„Dichtung kann, in geheimnisvoller Weise, tiefste Ohnmacht spüren lassen und letzte Macht zugleich ausüben”. Rudolf Hagelstanges Sonettenzyklus „Venezianisches Credo” (1945)
Streszczenie
The origin of Rudolf Hagelstange’s (1912–1984) cycle of sonnets "Venezianisches Credo" was Venice,
while he was temporarily stationed in northern Italy in 1944 as a soldier. Twenty-four sonnets were
written in the lagoon city, four more in Breganze, the remainder in Verona, where a limited edition
was published in spring 1945, after some of the sonnets had already been distributed in military
circles over some months. This contribution attempts on the one hand to analyze Hagelstange’s
choice of the sonnet–form – a classical type of lyric poetry, guaranteeing tradition and continuity
–, claiming that at that time sonnets had become a fashionable form of oppositional poetry; on the
other hand, the content of the three dozen sonnets will be analyzed, in which, over long stretches
discordance prevails.

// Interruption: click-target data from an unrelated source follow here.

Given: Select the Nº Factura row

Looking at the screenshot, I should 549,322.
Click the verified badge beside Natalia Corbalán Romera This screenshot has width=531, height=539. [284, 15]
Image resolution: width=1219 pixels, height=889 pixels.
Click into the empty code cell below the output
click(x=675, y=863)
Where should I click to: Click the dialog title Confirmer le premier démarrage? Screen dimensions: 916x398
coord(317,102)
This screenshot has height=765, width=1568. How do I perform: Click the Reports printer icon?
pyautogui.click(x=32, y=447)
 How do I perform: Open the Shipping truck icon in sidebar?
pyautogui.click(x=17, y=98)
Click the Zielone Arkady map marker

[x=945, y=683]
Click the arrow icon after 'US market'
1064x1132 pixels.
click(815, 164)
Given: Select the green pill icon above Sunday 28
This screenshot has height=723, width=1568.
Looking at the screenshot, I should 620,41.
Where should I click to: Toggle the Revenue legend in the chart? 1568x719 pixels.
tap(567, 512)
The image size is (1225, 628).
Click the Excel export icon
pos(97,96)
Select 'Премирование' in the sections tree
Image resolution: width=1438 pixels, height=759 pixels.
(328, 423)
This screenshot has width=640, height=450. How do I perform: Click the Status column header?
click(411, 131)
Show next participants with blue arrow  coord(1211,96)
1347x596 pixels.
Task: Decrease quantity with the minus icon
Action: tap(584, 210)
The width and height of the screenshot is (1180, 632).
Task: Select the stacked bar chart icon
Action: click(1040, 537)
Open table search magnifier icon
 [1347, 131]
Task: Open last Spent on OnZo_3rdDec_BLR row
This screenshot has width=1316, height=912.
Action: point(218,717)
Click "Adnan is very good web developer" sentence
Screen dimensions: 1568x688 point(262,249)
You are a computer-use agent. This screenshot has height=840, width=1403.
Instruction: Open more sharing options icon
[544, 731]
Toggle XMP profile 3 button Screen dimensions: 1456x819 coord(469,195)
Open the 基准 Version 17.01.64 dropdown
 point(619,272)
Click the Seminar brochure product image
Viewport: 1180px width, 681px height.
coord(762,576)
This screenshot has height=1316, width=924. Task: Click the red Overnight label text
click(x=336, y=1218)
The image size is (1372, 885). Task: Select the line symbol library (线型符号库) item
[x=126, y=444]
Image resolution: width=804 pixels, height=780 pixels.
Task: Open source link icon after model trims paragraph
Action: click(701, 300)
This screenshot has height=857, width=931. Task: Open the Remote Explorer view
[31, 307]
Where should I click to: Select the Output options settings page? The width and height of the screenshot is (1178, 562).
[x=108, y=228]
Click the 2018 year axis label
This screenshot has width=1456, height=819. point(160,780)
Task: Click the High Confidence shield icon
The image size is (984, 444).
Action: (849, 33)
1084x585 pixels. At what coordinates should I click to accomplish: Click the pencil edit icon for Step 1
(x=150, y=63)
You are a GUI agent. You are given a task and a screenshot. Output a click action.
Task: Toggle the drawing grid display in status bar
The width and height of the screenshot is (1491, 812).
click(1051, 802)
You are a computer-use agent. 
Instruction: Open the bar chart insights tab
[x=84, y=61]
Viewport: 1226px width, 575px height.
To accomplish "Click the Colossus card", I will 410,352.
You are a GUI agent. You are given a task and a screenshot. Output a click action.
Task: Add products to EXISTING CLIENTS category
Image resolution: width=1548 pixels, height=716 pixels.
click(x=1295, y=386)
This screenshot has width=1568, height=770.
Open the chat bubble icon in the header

For the author initially presents a damning indictment of the criminal activities
of the NS-regime, until he eventually proclaims – with reference to Schiller – that the contemporary
spiritual and moral crisis can yet be overcome by an ‚other Germany‘. In the final analysis, Hagelstange
brilliantly succeeded – by means of an interaction of continuity and dissonance – to merge
aesthetic and ethical aspects and thereby managed to create one of the most outstanding lyrical
documents near the end of World War II.